From the first line of the material below through the line containing "Task: Select the Cut (剪切) command", print every line exactly as it stands, but no pictures.
**** Input data ****
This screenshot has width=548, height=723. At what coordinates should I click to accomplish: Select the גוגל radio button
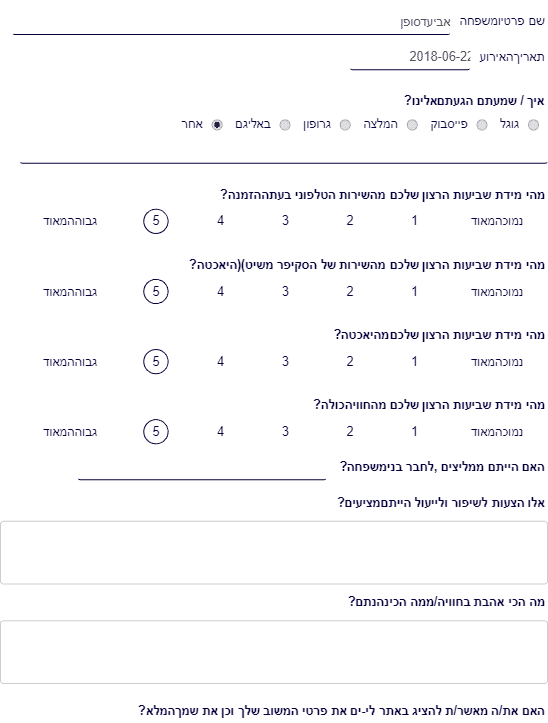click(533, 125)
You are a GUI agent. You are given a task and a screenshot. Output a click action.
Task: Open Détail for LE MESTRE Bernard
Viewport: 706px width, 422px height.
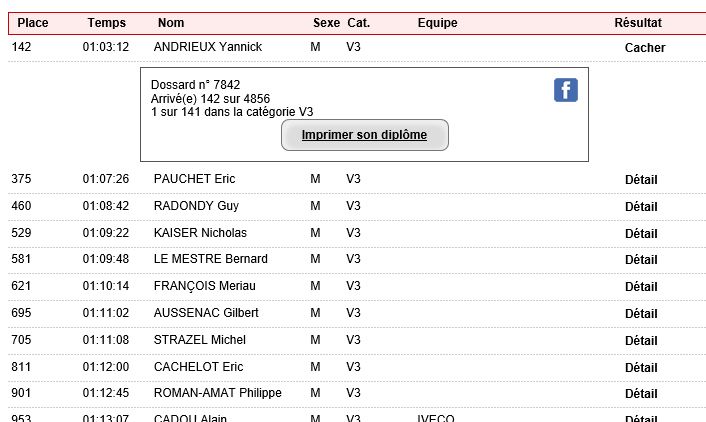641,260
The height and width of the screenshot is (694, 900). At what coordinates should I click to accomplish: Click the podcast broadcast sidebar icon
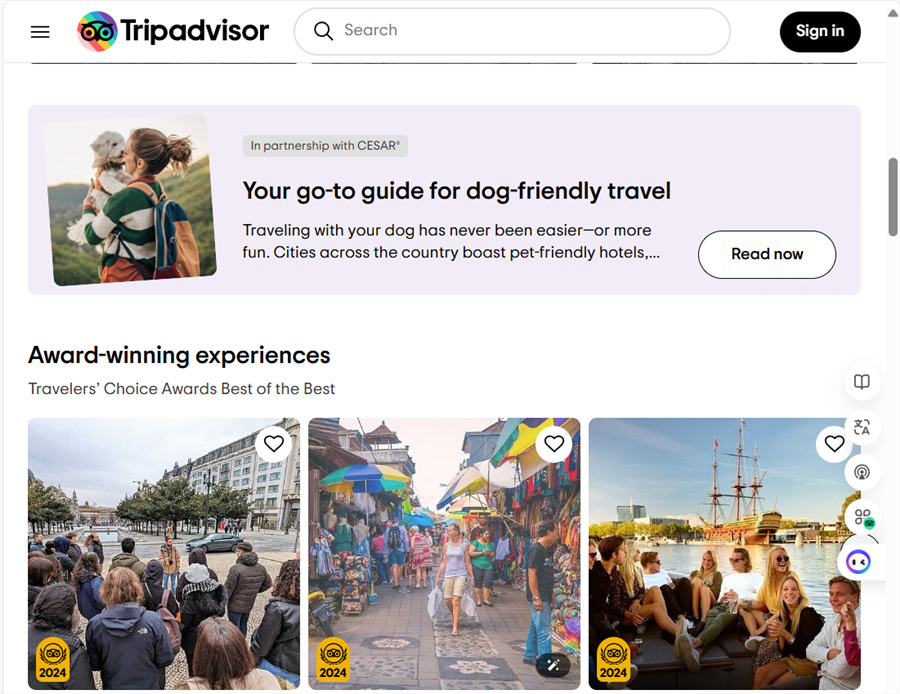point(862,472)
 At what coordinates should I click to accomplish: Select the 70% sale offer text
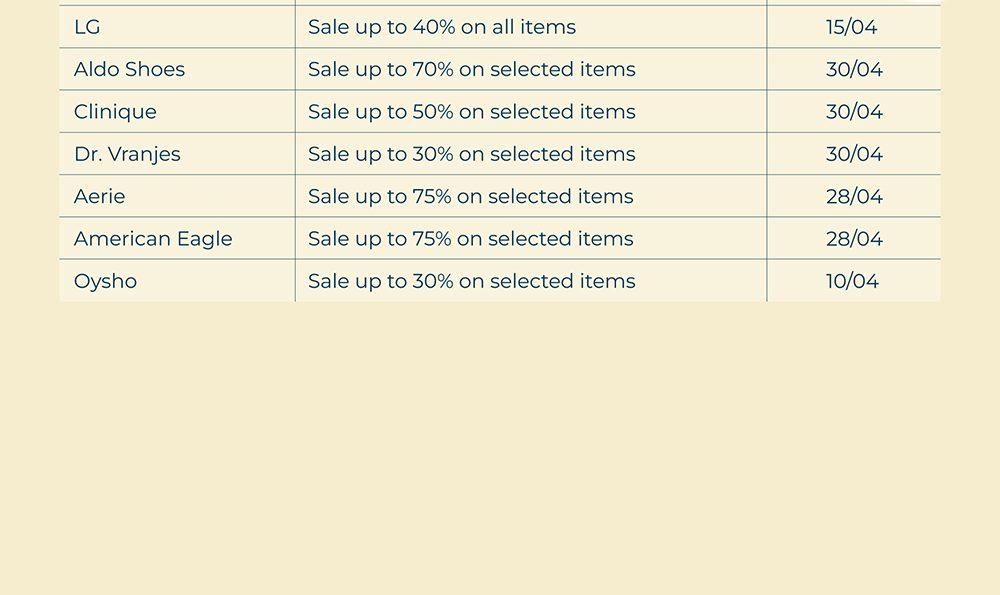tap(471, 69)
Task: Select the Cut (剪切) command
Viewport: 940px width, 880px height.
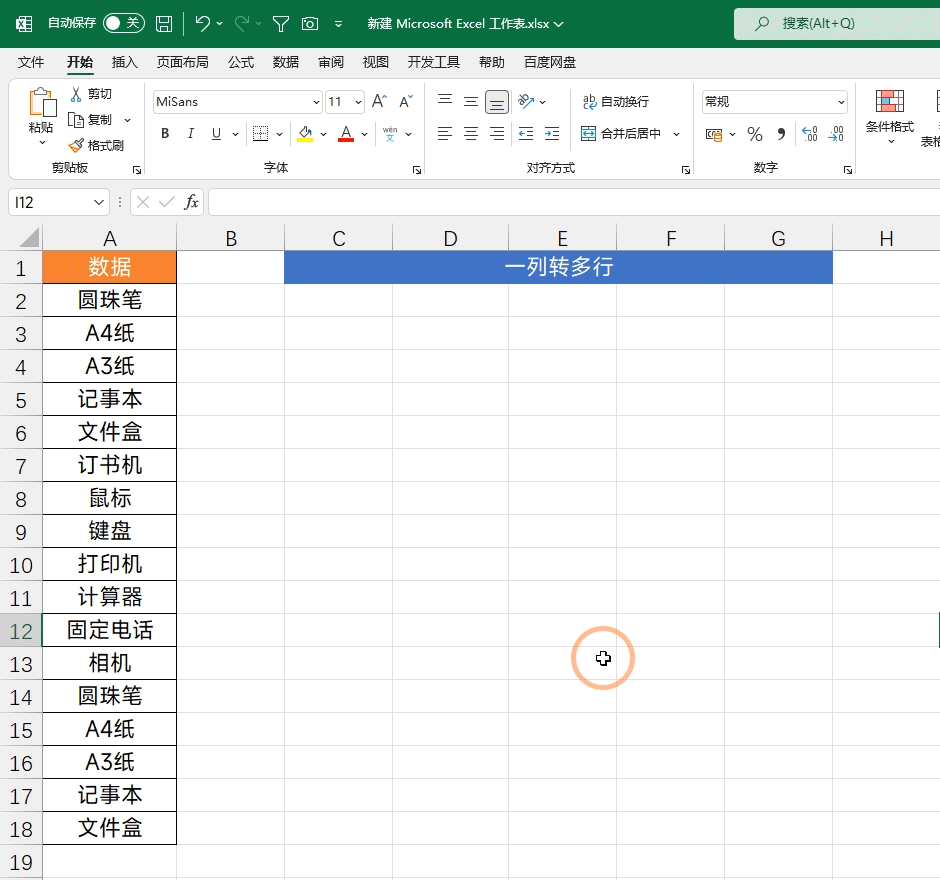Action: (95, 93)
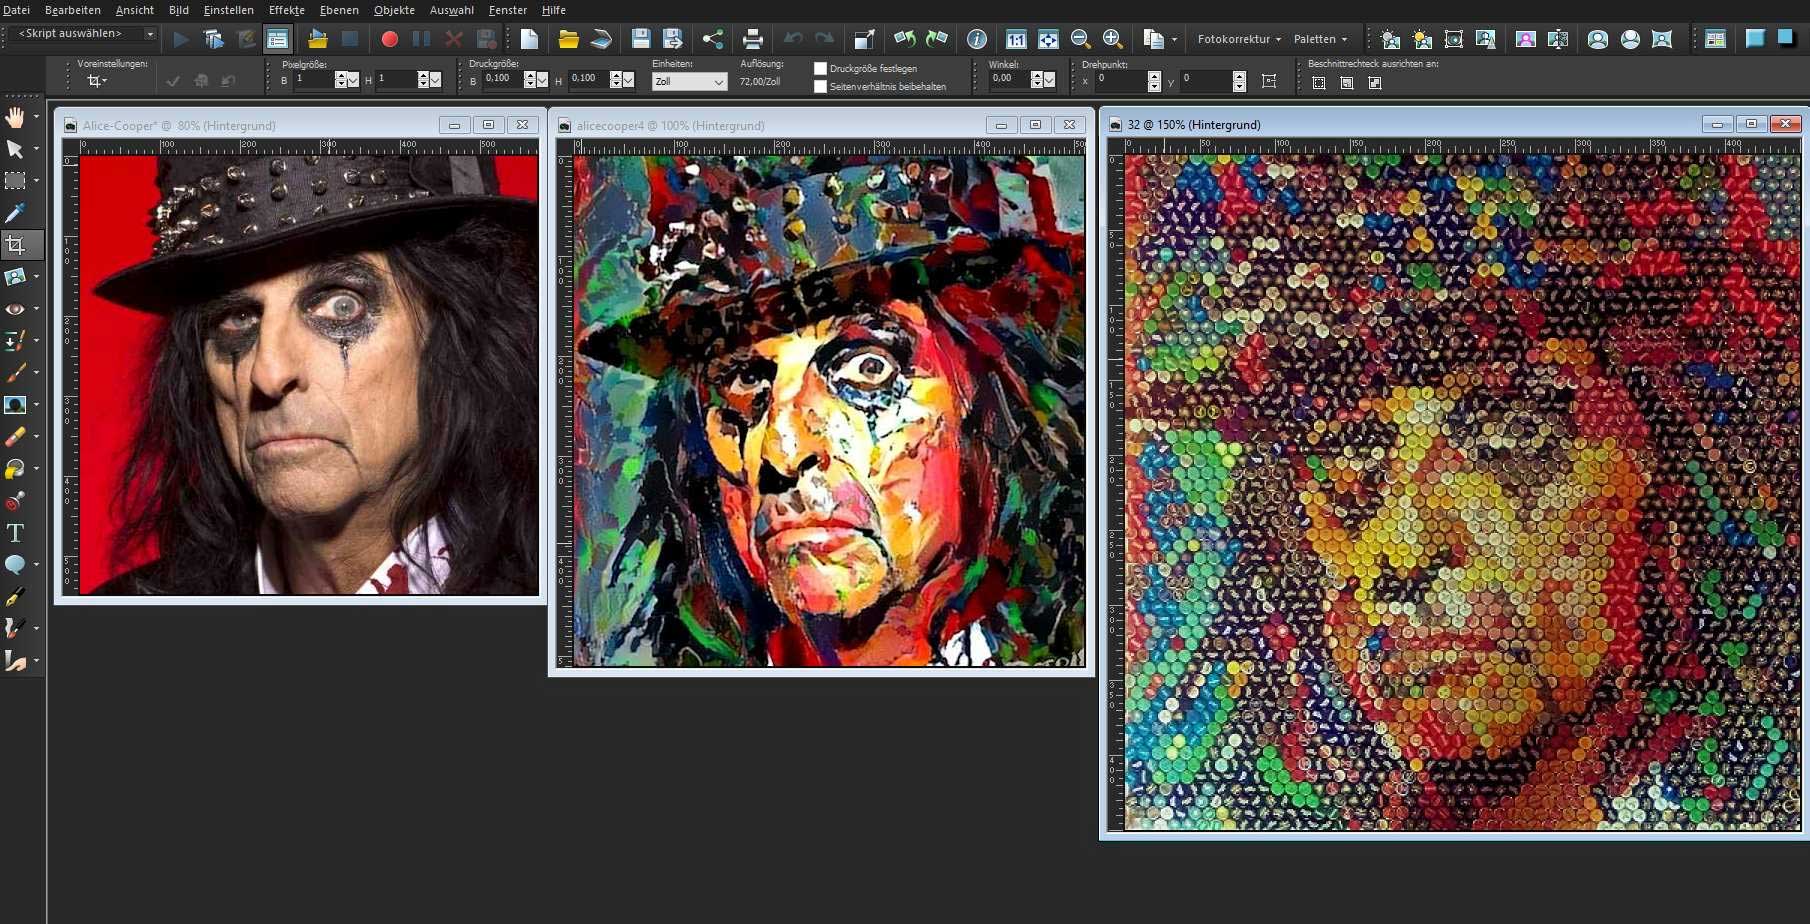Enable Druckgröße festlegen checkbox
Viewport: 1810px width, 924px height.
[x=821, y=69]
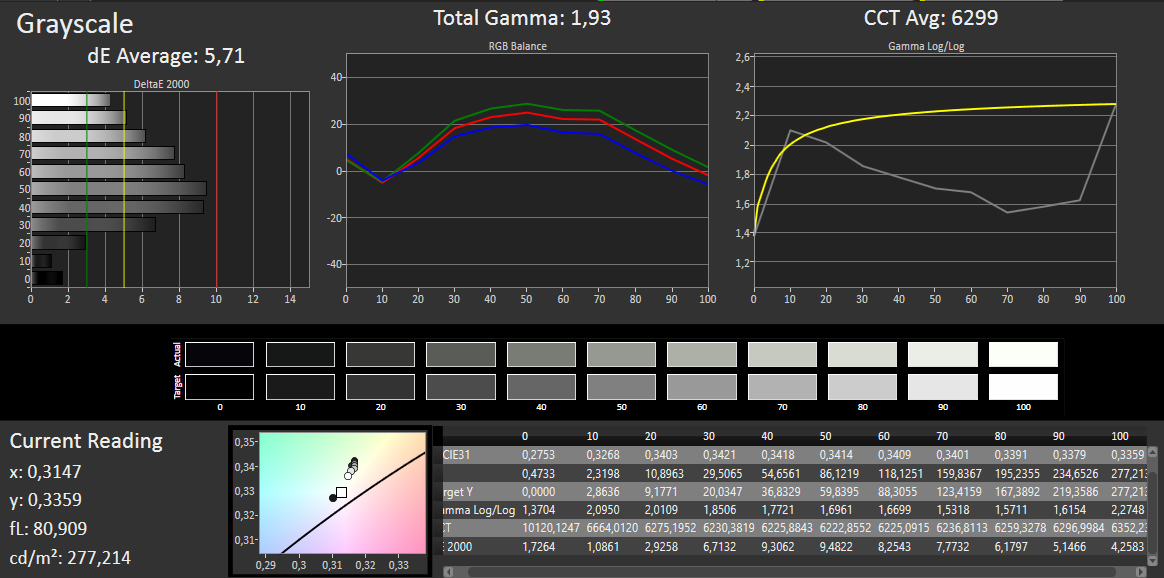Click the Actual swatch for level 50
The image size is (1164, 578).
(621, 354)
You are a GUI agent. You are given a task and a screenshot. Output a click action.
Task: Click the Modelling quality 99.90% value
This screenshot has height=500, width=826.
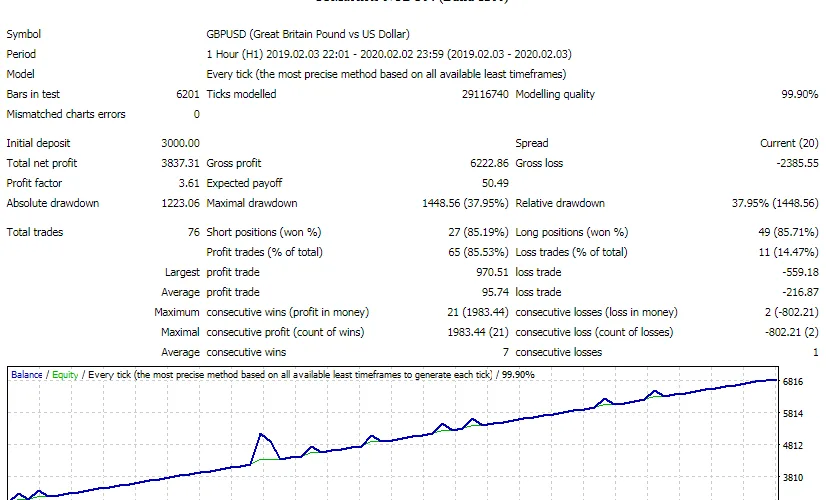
****
» **Solution for this exercise**
This screenshot has width=548, height=723. At what coordinates should I click to accomplish: Select the גוגל radio button
click(533, 125)
You are a GUI agent. You are given a task and a screenshot. Output a click action.
Task: Open Détail for LE MESTRE Bernard
Viewport: 706px width, 422px height.
641,260
The height and width of the screenshot is (694, 900). At what coordinates should I click to accomplish: Click the podcast broadcast sidebar icon
point(862,472)
 At what coordinates should I click to accomplish: Select the 70% sale offer text
tap(471, 69)
Task: Select the Cut (剪切) command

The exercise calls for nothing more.